Os Serviços Públicos são muitos e variados. Água, Luz, Telefone\Internet, Finanças, Câmaras Municipais, Juntas de Freguesia, Escolas, Serviços de Saúde (Hospitais e Centros de Saúde), Polícias, Correios, Bancos (pois quem consegue na sua rotina diária não ter uma conta bancária, cartão de débito, etc), alguns Transportes (cada vez menos!) sejam rodo ou ferro viários ou mesmo fluviais e aéreos.
Alguns dos serviços públicos são já geridos por privados, ou sob o direito privado embora públicos, ou são mesmo 100% privados. Embora alguns, cada vez menos, ainda sejam do Estado, Públicos portanto.
Queria agora centrar-me numa particularidade dos nossos serviços públicos: o horário de atendimento ao público.
Numa sociedade em que cada vez mais a pressão sob os trabalhadores é maior, no sentido de não existirem quebras na sua produção diária, e em que uma falta ou ausência (ainda que previsivelmente curta) para se deslocar ao Banco ou ao Médico ou á Câmara Municipal, não é vista com bons olhos. Porque não, ter um dia de horário alargado? Para atender aqueles casos, em que é mesmo difícil ausentar-se do trabalho.
Nos EUA existe um dia da semana em que os Bancos fecham pelas 20h. Determinados serviços estão abertos ao público ao sábado de manhã, bancos e correios. Funcionando normalmente. Os médicos de família têm um horário mais alargado, como a maioria dos nossos Médicos Dentistas.
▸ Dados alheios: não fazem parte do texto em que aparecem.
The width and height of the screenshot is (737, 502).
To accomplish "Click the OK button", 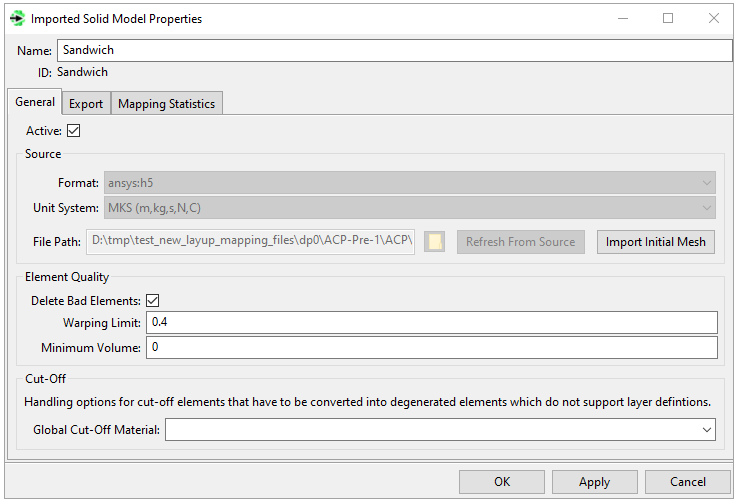I will (502, 482).
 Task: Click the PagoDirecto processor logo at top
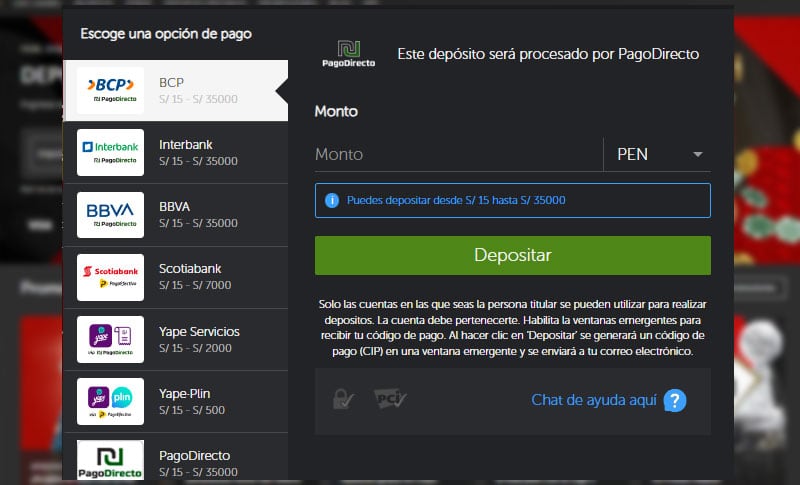[x=348, y=55]
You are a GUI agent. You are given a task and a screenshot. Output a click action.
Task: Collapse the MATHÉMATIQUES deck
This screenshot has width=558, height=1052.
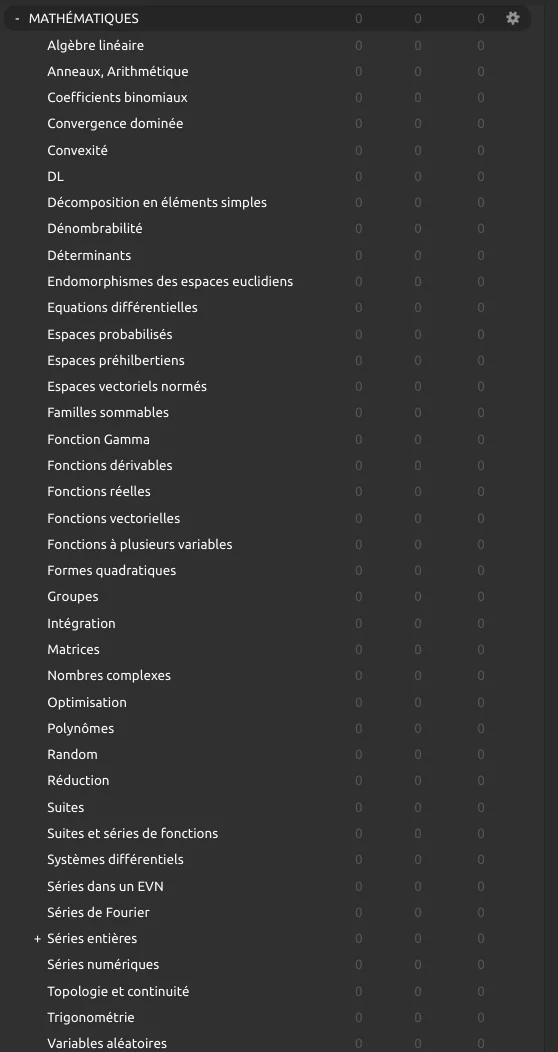[x=17, y=19]
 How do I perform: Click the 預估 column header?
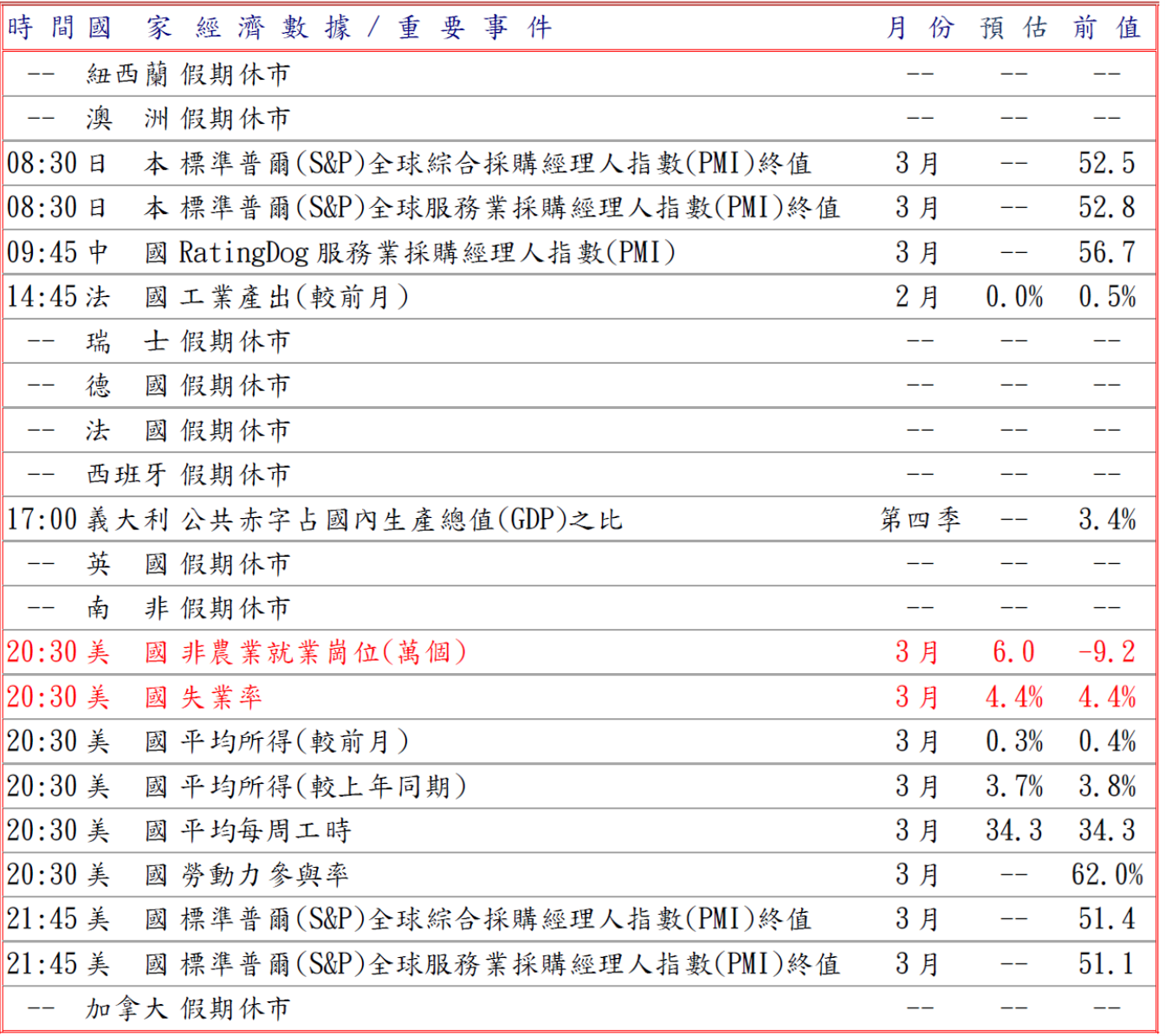click(1013, 28)
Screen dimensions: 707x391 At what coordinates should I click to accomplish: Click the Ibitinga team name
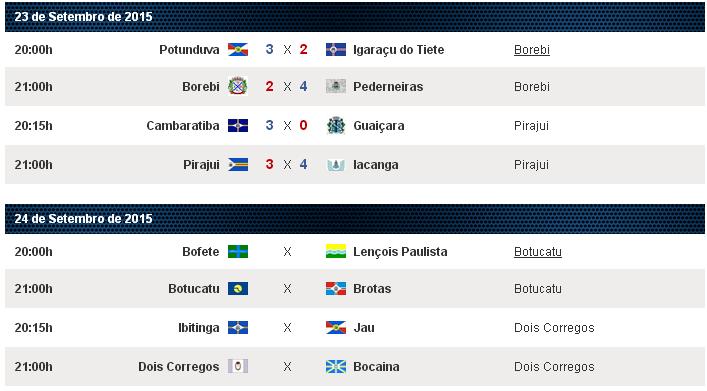(x=198, y=327)
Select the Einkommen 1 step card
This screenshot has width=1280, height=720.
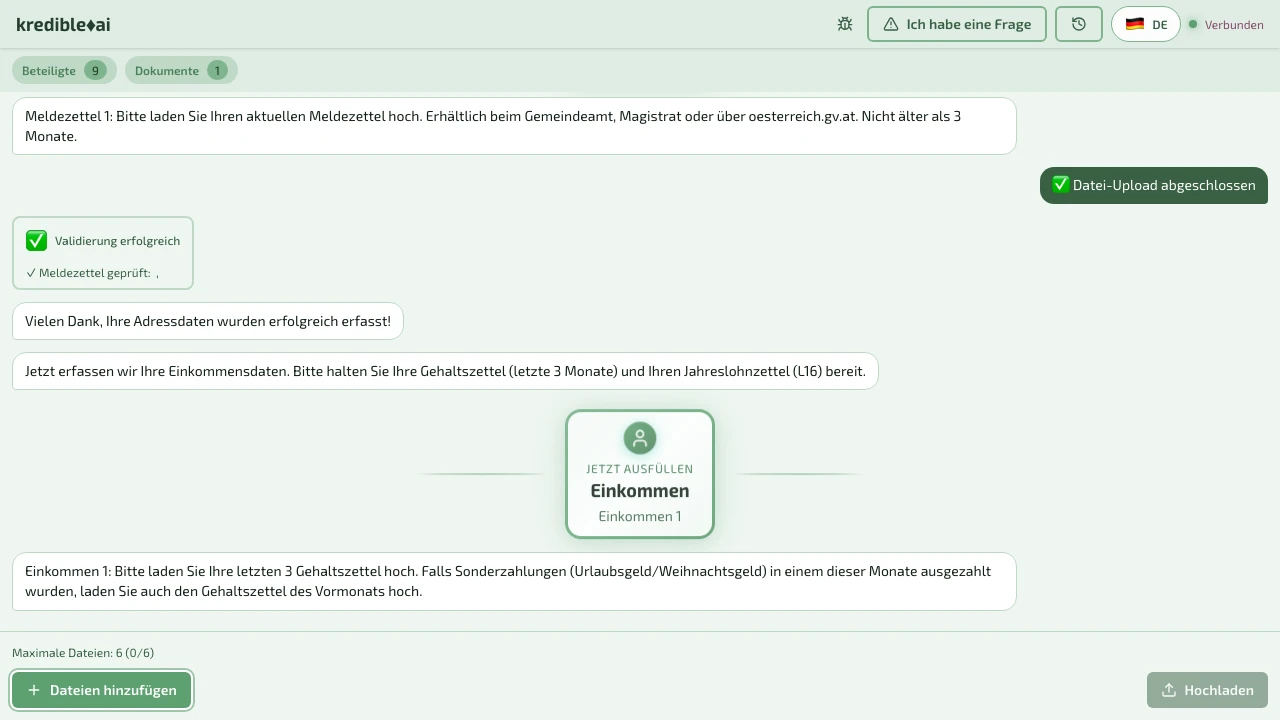pyautogui.click(x=640, y=474)
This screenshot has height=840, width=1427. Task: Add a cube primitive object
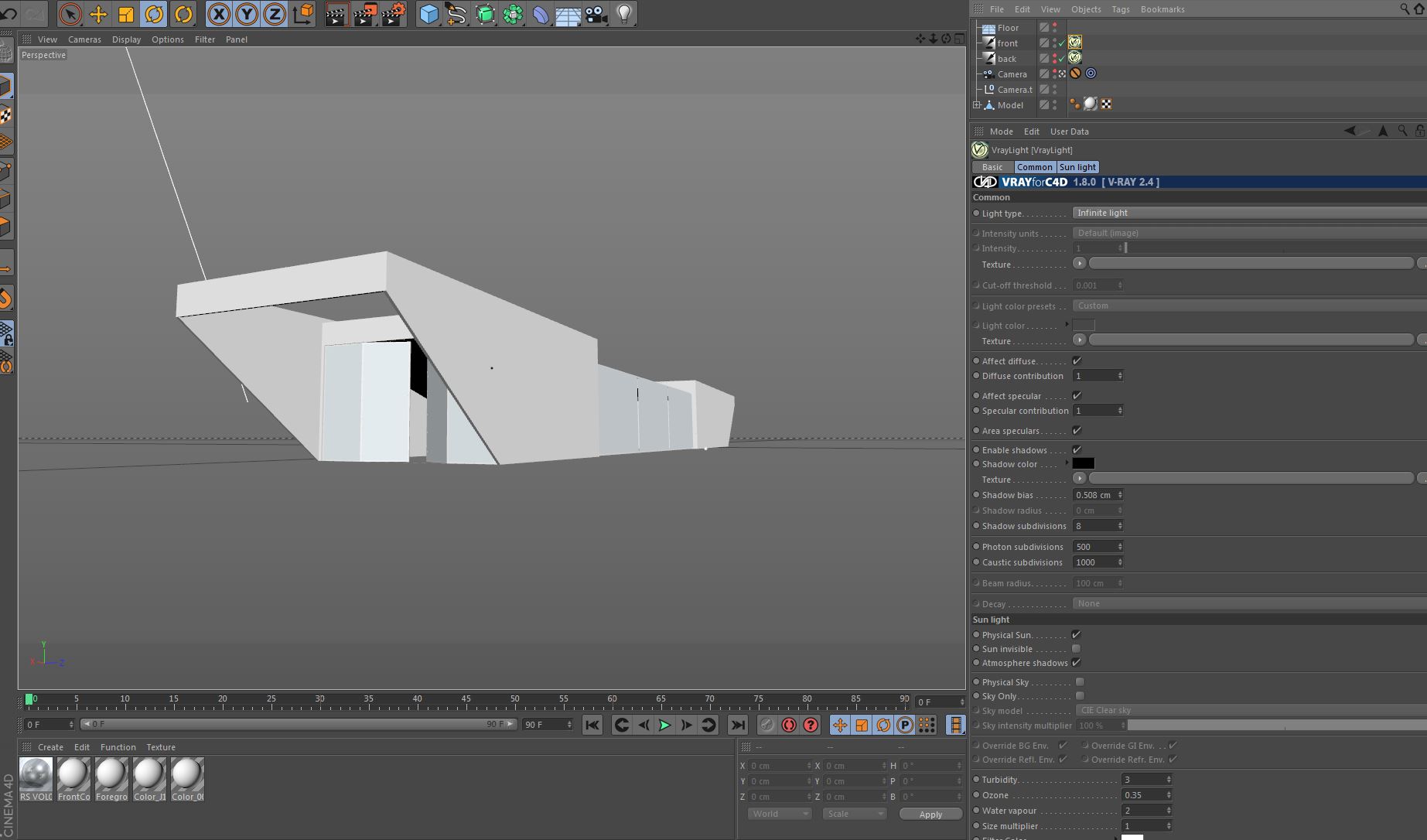428,14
Porque razão, se temos de tomar a nossa vacina do tétano ou ver as nossas tensões arteriais, tem que ser ás 14.45h ou ás 11.05h??!!!. E não ás 19.05h ou mesmo mais tarde. Bem sei que nas USF até às 20h já se consegue agendar grande parte das necessidades dentro das expectativas e possibilidades de cada um. Mas as USF não cobrem a totalidade das populações inscritas nos nossos Centros de Saúde, deixando de fora desta possibilidade enumeros utentes.
Os serviços têm de estar ao serviço do cidadão e não o inverso. Eles só existem porque são necessários para as pessoas e têm de acompanhar as necessidades e constrangimentos que a sociedade actual nos impõe.
Mas nem em tudo estamos atrasados em relação aos países mais desenvolvidos. Veja-se o caso da cobrança em movimento nas auto-estradas, a nossa Via Verde, foi e é um caso de inovação. Um outro caso é o nosso Multibanco, gerido pela SIBS. Permite múltiplas aplicações desde transferências, pagamentos, levantamentos, etc,ect aplicativos que outros países europeus ainda não têm tão desenvolvidos.
Estes dois exemplos demonstram como os serviços podem ir de encontro ao que os cidadãos desejam. Com soluções avançadas e que facilitam o nosso dia a dia.